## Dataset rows
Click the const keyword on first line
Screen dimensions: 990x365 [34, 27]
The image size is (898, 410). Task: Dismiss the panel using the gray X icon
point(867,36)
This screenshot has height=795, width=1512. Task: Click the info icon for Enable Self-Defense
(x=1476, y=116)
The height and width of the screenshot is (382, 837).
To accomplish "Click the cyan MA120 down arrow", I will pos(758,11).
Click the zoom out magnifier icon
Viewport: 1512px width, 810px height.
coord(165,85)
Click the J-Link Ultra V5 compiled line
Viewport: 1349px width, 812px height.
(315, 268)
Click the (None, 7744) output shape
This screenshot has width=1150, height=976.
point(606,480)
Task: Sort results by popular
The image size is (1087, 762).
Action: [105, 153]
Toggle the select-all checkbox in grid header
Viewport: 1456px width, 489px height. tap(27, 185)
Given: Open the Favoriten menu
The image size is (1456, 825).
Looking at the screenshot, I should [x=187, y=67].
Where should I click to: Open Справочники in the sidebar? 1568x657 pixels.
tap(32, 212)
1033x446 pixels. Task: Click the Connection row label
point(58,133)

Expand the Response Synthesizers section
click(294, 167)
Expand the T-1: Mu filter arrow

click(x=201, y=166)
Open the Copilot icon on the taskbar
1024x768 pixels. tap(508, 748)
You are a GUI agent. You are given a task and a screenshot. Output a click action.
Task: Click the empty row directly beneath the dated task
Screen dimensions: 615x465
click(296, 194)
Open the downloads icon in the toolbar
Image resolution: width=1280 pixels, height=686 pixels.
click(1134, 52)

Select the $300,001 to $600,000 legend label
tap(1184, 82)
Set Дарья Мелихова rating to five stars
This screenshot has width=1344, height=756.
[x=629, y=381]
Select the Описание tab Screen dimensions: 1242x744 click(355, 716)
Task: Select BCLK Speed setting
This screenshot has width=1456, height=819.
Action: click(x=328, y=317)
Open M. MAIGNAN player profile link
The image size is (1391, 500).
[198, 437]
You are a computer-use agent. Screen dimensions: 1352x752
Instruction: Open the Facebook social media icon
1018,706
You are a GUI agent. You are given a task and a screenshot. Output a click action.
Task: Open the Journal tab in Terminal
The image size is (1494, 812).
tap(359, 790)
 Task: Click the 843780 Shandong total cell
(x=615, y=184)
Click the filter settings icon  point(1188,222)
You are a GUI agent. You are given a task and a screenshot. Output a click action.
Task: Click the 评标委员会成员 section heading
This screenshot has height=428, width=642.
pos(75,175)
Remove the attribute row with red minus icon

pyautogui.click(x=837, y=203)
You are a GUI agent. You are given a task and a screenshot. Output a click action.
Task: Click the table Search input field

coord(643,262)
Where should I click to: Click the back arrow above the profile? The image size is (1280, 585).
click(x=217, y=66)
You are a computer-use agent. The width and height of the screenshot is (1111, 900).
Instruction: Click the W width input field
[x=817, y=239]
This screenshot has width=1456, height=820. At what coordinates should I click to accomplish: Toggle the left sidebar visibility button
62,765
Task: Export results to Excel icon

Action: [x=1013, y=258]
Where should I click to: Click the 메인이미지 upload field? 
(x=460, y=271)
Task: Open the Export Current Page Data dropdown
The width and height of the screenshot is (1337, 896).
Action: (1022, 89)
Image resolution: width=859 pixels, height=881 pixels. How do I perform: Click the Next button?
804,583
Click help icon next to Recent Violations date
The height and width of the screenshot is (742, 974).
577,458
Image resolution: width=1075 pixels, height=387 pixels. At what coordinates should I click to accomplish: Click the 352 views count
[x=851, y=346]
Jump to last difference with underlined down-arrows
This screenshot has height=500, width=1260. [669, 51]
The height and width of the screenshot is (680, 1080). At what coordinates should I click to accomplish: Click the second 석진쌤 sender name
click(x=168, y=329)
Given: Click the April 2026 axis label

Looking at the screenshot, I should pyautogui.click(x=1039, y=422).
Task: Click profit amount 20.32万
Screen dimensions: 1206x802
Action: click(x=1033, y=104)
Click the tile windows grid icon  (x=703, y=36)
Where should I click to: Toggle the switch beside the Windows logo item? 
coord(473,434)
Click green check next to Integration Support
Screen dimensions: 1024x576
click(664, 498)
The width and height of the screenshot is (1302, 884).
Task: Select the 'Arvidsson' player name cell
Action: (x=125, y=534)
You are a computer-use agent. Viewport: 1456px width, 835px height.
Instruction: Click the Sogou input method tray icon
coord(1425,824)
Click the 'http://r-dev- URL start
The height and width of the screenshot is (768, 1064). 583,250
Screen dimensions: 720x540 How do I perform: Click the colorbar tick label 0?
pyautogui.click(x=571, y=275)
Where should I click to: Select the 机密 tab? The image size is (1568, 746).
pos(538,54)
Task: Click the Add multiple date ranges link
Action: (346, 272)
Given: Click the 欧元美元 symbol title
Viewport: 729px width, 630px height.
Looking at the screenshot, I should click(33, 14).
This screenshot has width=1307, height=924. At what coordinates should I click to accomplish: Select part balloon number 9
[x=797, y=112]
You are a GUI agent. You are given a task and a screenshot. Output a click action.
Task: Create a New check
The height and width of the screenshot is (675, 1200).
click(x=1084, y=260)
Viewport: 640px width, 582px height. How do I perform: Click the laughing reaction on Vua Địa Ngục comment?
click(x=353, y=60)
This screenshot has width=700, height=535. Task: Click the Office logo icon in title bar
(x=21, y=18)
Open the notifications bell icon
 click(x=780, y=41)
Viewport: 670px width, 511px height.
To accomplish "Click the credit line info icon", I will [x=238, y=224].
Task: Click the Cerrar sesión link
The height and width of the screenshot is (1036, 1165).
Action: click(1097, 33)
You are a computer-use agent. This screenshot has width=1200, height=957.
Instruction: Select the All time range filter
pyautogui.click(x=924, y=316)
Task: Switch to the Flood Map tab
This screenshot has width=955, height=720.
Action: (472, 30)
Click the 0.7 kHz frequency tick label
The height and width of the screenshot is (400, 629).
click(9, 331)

## EXERCISE GOAL
Please copy all of the data above word for word, keeping every line.

## THE REPLY
Click the const keyword on first line
Screen dimensions: 990x365 [34, 27]
The image size is (898, 410). Task: Dismiss the panel using the gray X icon
point(867,36)
This screenshot has height=795, width=1512. Task: Click the info icon for Enable Self-Defense
(x=1476, y=116)
The height and width of the screenshot is (382, 837).
To accomplish "Click the cyan MA120 down arrow", I will pos(758,11).
Click the zoom out magnifier icon
Viewport: 1512px width, 810px height.
coord(165,85)
Click the J-Link Ultra V5 compiled line
Viewport: 1349px width, 812px height.
(315, 268)
Click the (None, 7744) output shape
This screenshot has width=1150, height=976.
point(606,480)
Task: Sort results by popular
The image size is (1087, 762).
Action: [105, 153]
Toggle the select-all checkbox in grid header
Viewport: 1456px width, 489px height. tap(27, 185)
Given: Open the Favoriten menu
The image size is (1456, 825).
Looking at the screenshot, I should [x=187, y=67].
Where should I click to: Open Справочники in the sidebar? 1568x657 pixels.
tap(32, 212)
1033x446 pixels. Task: Click the Connection row label
point(58,133)

Expand the Response Synthesizers section
click(294, 167)
Expand the T-1: Mu filter arrow

click(x=201, y=166)
Open the Copilot icon on the taskbar
1024x768 pixels. tap(508, 748)
You are a GUI agent. You are given a task and a screenshot. Output a click action.
Task: Click the empty row directly beneath the dated task
Screen dimensions: 615x465
click(296, 194)
Open the downloads icon in the toolbar
Image resolution: width=1280 pixels, height=686 pixels.
click(1134, 52)

Select the $300,001 to $600,000 legend label
tap(1184, 82)
Set Дарья Мелихова rating to five stars
This screenshot has width=1344, height=756.
[x=629, y=381]
Select the Описание tab Screen dimensions: 1242x744 click(355, 716)
Task: Select BCLK Speed setting
This screenshot has width=1456, height=819.
Action: click(x=328, y=317)
Open M. MAIGNAN player profile link
The image size is (1391, 500).
[198, 437]
You are a computer-use agent. Screen dimensions: 1352x752
Instruction: Open the Facebook social media icon
1018,706
You are a GUI agent. You are given a task and a screenshot. Output a click action.
Task: Open the Journal tab in Terminal
The image size is (1494, 812).
tap(359, 790)
 Task: Click the 843780 Shandong total cell
(x=615, y=184)
Click the filter settings icon  point(1188,222)
You are a GUI agent. You are given a task and a screenshot. Output a click action.
Task: Click the 评标委员会成员 section heading
This screenshot has height=428, width=642.
pos(75,175)
Remove the attribute row with red minus icon

pyautogui.click(x=837, y=203)
You are a GUI agent. You are given a task and a screenshot. Output a click action.
Task: Click the table Search input field

coord(643,262)
Where should I click to: Click the back arrow above the profile? The image size is (1280, 585).
click(x=217, y=66)
You are a computer-use agent. The width and height of the screenshot is (1111, 900).
Instruction: Click the W width input field
[x=817, y=239]
This screenshot has width=1456, height=820. At what coordinates should I click to accomplish: Toggle the left sidebar visibility button
62,765
Task: Export results to Excel icon

Action: [x=1013, y=258]
Where should I click to: Click the 메인이미지 upload field? 
(x=460, y=271)
Task: Open the Export Current Page Data dropdown
The width and height of the screenshot is (1337, 896).
Action: (1022, 89)
Image resolution: width=859 pixels, height=881 pixels. How do I perform: Click the Next button?
804,583
Click help icon next to Recent Violations date
The height and width of the screenshot is (742, 974).
577,458
Image resolution: width=1075 pixels, height=387 pixels. At what coordinates should I click to accomplish: Click the 352 views count
[x=851, y=346]
Jump to last difference with underlined down-arrows
This screenshot has height=500, width=1260. [669, 51]
The height and width of the screenshot is (680, 1080). At what coordinates should I click to accomplish: Click the second 석진쌤 sender name
click(x=168, y=329)
Given: Click the April 2026 axis label

Looking at the screenshot, I should pyautogui.click(x=1039, y=422).
Task: Click profit amount 20.32万
Screen dimensions: 1206x802
Action: click(x=1033, y=104)
Click the tile windows grid icon  (x=703, y=36)
Where should I click to: Toggle the switch beside the Windows logo item? 
coord(473,434)
Click green check next to Integration Support
Screen dimensions: 1024x576
click(664, 498)
The width and height of the screenshot is (1302, 884).
Task: Select the 'Arvidsson' player name cell
Action: (x=125, y=534)
You are a computer-use agent. Viewport: 1456px width, 835px height.
Instruction: Click the Sogou input method tray icon
coord(1425,824)
Click the 'http://r-dev- URL start
The height and width of the screenshot is (768, 1064). 583,250
Screen dimensions: 720x540 How do I perform: Click the colorbar tick label 0?
pyautogui.click(x=571, y=275)
Where should I click to: Select the 机密 tab? The image size is (1568, 746).
pos(538,54)
Task: Click the Add multiple date ranges link
Action: (346, 272)
Given: Click the 欧元美元 symbol title
Viewport: 729px width, 630px height.
Looking at the screenshot, I should click(33, 14).
This screenshot has width=1307, height=924. At what coordinates should I click to accomplish: Select part balloon number 9
[x=797, y=112]
You are a GUI agent. You are given a task and a screenshot. Output a click action.
Task: Create a New check
The height and width of the screenshot is (675, 1200).
click(x=1084, y=260)
Viewport: 640px width, 582px height. How do I perform: Click the laughing reaction on Vua Địa Ngục comment?
click(x=353, y=60)
This screenshot has width=700, height=535. Task: Click the Office logo icon in title bar
(x=21, y=18)
Open the notifications bell icon
 click(x=780, y=41)
Viewport: 670px width, 511px height.
To accomplish "Click the credit line info icon", I will [x=238, y=224].
Task: Click the Cerrar sesión link
The height and width of the screenshot is (1036, 1165).
Action: click(1097, 33)
You are a computer-use agent. This screenshot has width=1200, height=957.
Instruction: Select the All time range filter
pyautogui.click(x=924, y=316)
Task: Switch to the Flood Map tab
This screenshot has width=955, height=720.
Action: (472, 30)
Click the 0.7 kHz frequency tick label
The height and width of the screenshot is (400, 629).
click(9, 331)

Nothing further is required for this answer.